→ Assignment
No pictures are to be included when the entries below are reproduced exactly.

(Items from a dataset)

━━━━━━

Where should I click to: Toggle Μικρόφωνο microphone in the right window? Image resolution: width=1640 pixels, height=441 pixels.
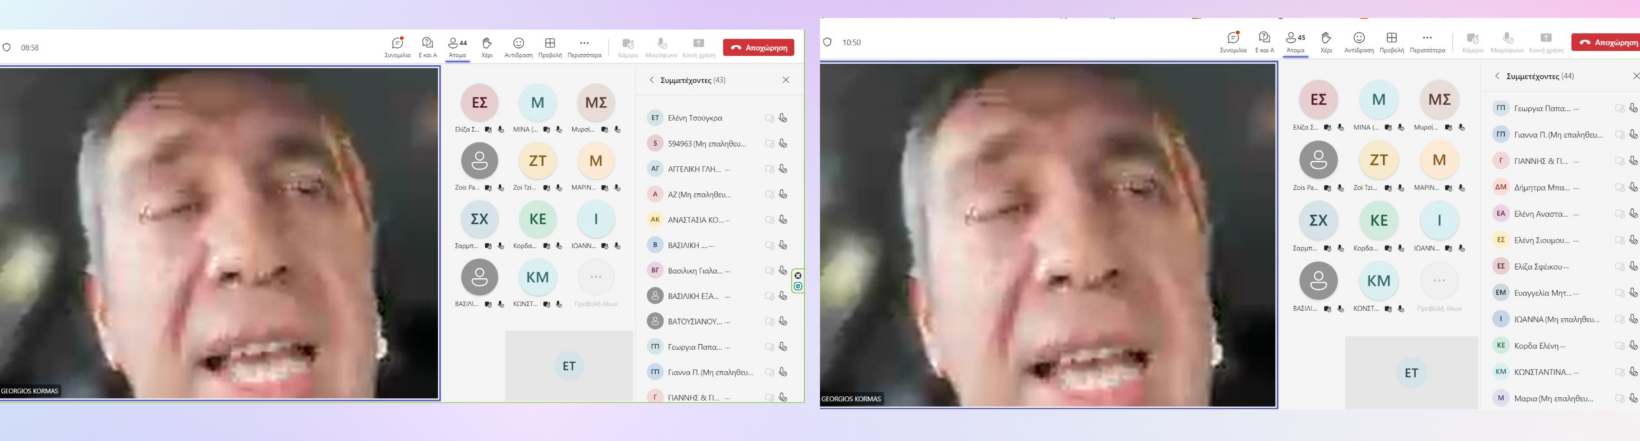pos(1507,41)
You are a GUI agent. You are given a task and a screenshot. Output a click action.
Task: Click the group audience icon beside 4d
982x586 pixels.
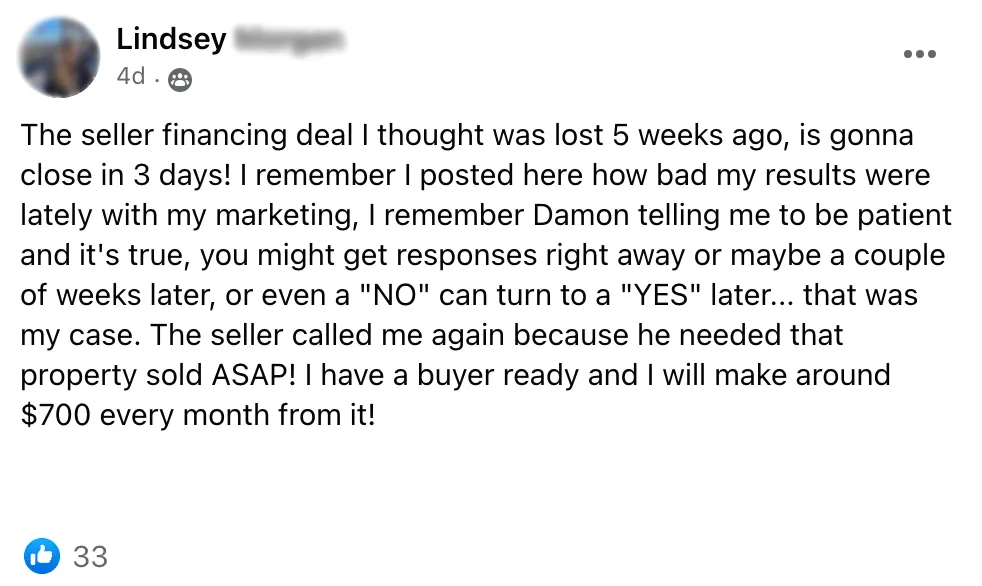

━━━━━━

→ Result of this task
Where should I click to: Toggle Μικρόφωνο microphone in the right window? Image resolution: width=1640 pixels, height=441 pixels.
pos(1507,41)
You are a GUI agent. You are given a task and a screenshot. Output a click action.
Task: Click the group audience icon beside 4d
982x586 pixels.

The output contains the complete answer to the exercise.